South Australian police have identified child abuse victims in Adelaide, New South Wales and Italy after analysing electronic devices seized from an accused paedophile, a court has heard.
- Jadd William Brooker is charged with 44 child sex offences
- Three victims were identified following examination of Brooker’s electronic devices
- The accused paedophile was earlier given home detention bail, which was overturned on appeal
Jadd William Brooker, 38, was earlier granted home detention bail by Magistrate Rodney Oates but the Director of Public Prosecutions appealed that decision to the Supreme Court.
Justice Sam Doyle today refused to release him.

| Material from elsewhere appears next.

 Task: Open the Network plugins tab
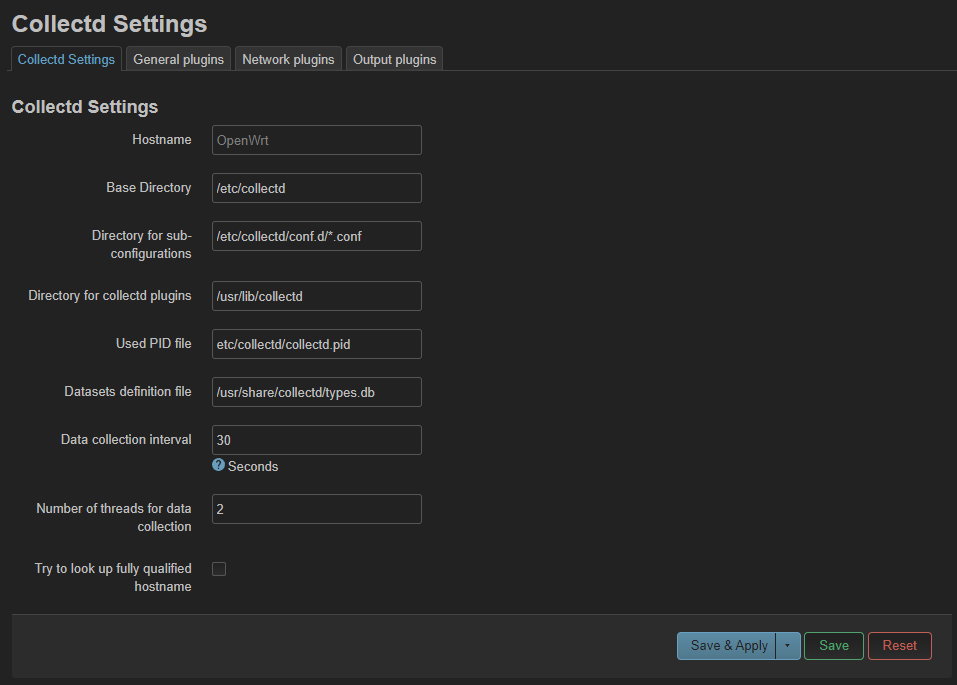tap(288, 59)
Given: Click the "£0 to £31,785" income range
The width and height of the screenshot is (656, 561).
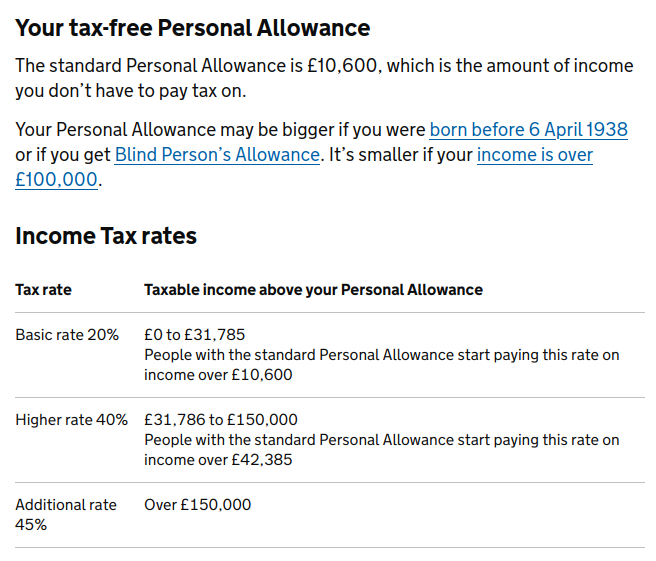Looking at the screenshot, I should (x=194, y=335).
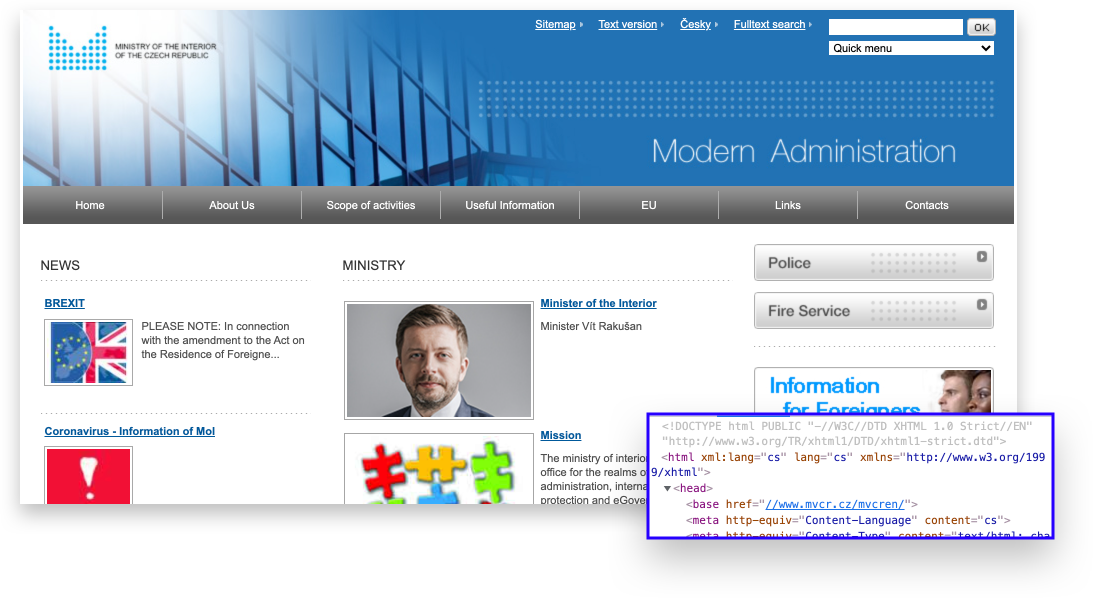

He said the alleged offending was “extremely serious”, with one investigating officer describing it as the “worst and most degrading witnessed in 14 years of investigation”.
Prosecutor Lucy Boord told the court that police today increased his charges from eight to 44 child sex offences after investigators started to analyse his phone, laptop and a hard drive after seizing them on August 26.
“We are in the very early stages of the investigation in this matter and each day sees police uncover further information,” she said.
She said only 30 per cent of one messaging app and part of another had been analysed and so far police had identified three child abuse victims.
The court heard one was a 15-year-old boy from New South Wales and another was a boy from Adelaide, who has since died.
Ms Boord told the court that the third identified child was a 16-year-old boy from Italy and that there were up to nine further potential unidentified victims.
“Those discoveries of those three known children have been made whilst there has been, what I’ll call, a cursory search of two of the accused’s messaging apps, which is Skype and Telegram,” she said.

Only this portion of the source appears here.